Activision Blizzard staff reportedly bracing for layoffs - Reedx
https://www.gamesindustry.biz/articles/2019-02-11-activision-blizzard-staff-reportedly-bracing-for-layoffs
======
notTyler
I don't really know if it's rose colored glasses but as a lifelong gamer it
really sucks to see gaming as an industry become more and more focused around
ROI rather than shipping quality games.

The latest Call of Duty and Red Dead games both shipped without
microtransactions so it wouldn't affect their review scores. Call of Duty in
particular has an absurd amount of them, pay to win mechanics (in Zombies),
and the battle pass is so grindy that you either have to no-life or pay (more)
money to get to the end. This is from a game that shipped with a 50 dollar
season pass. All of this on top of the fact that since CoD is a yearly
franchise anything you purchase basically disappears if you get next year's
iteration. It's like, no sane game developer that loves making games enough to
put up with the industry would ship a game like this. Someone ran the numbers
and said we can make x$ more if we make the grind harder.

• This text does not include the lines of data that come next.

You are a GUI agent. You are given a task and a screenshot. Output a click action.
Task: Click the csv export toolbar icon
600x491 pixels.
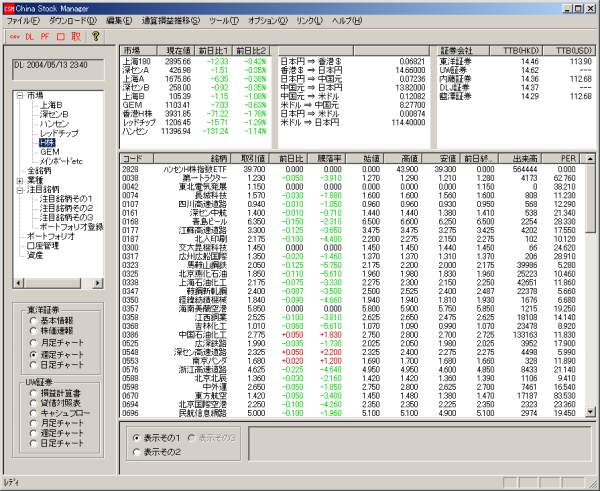[13, 36]
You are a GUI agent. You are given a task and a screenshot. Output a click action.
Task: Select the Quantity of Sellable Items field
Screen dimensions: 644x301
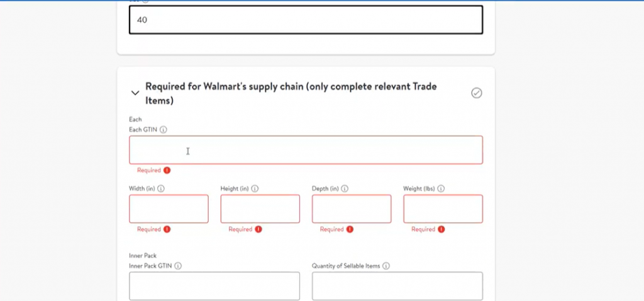pyautogui.click(x=397, y=286)
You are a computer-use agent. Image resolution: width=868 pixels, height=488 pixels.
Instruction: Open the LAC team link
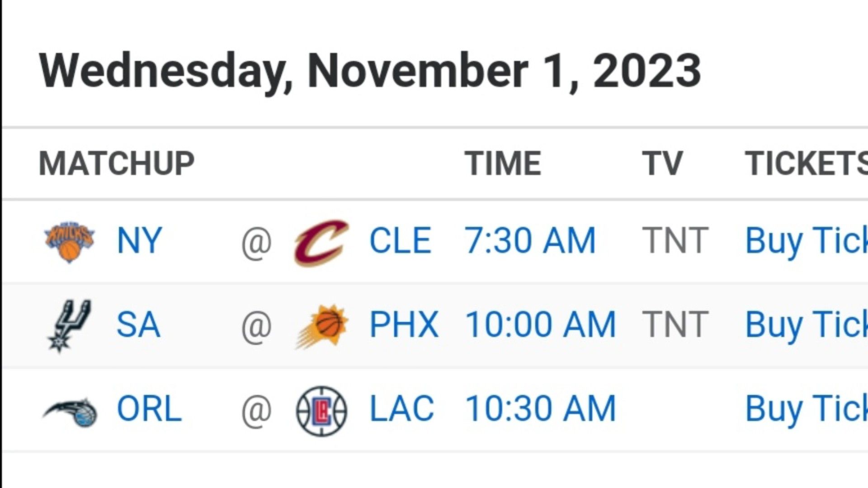pos(402,409)
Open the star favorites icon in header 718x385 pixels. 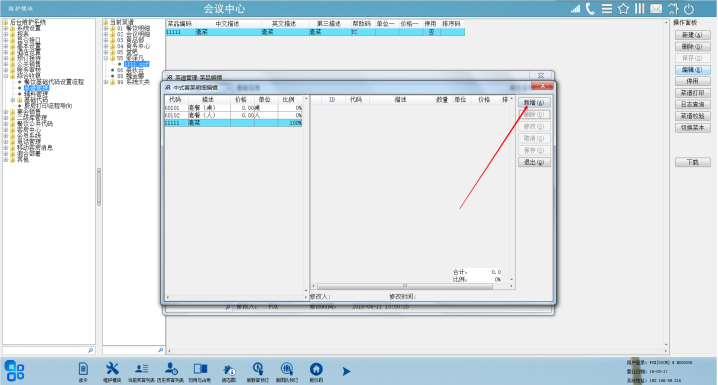pos(623,9)
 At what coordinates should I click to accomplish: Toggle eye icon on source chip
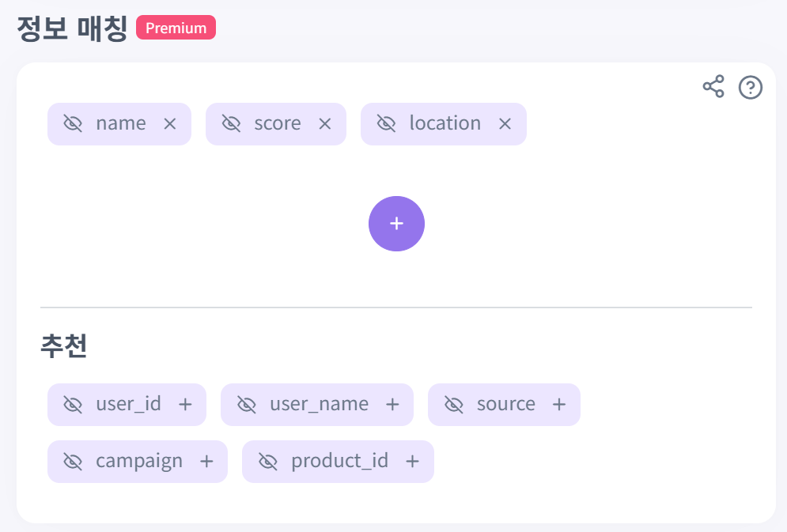click(454, 404)
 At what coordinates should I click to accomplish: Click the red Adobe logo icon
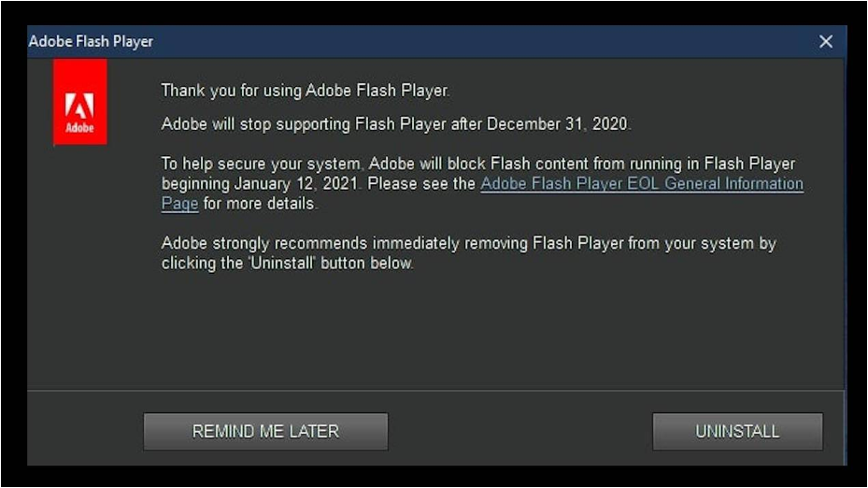(x=79, y=102)
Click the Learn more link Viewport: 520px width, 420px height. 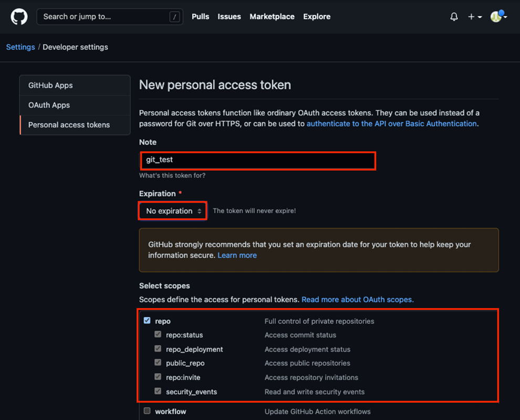237,255
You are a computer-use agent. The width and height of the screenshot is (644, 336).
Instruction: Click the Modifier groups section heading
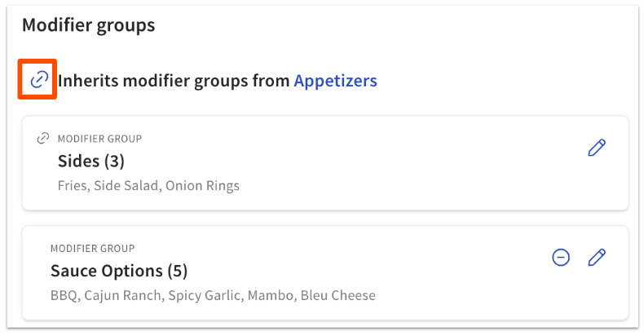tap(88, 25)
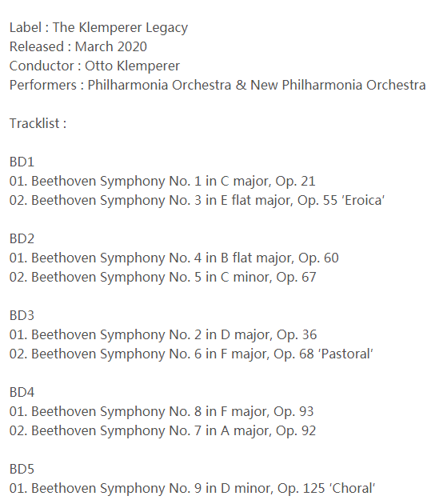
Task: Click the BD2 disc heading
Action: coord(22,238)
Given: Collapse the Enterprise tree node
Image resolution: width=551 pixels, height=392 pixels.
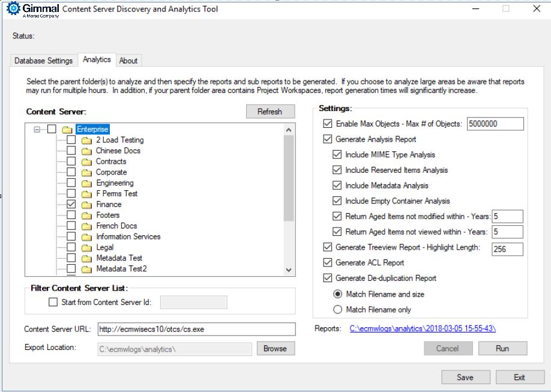Looking at the screenshot, I should pos(37,129).
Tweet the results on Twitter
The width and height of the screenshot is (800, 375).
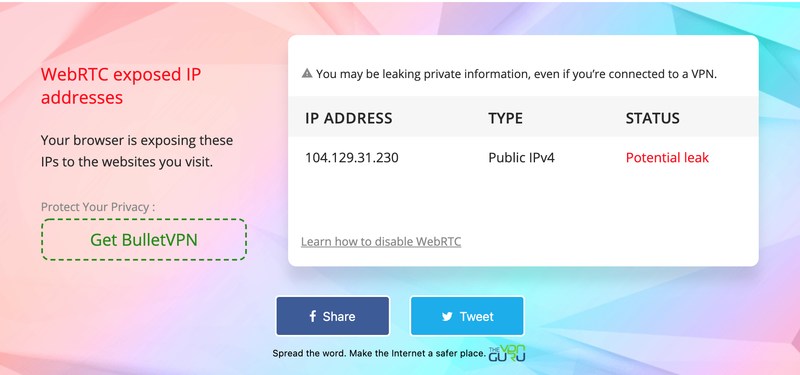[467, 316]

I don't want to get into the narrative that the bean counters are ruining
Blizzard because I honestly don't know if it's the case. All the restructured
staff from Heroes have been rumored to be working on D4. Hearthstone is
hearthstone. WoW, I don't know. Overwatch is still getting regular content
updates and I would expect it to go F2P soon. I think some gamers have been a
tad chicken little about changes at Blizzard, but Activision is so far gone
that I refuse to buy any of their games.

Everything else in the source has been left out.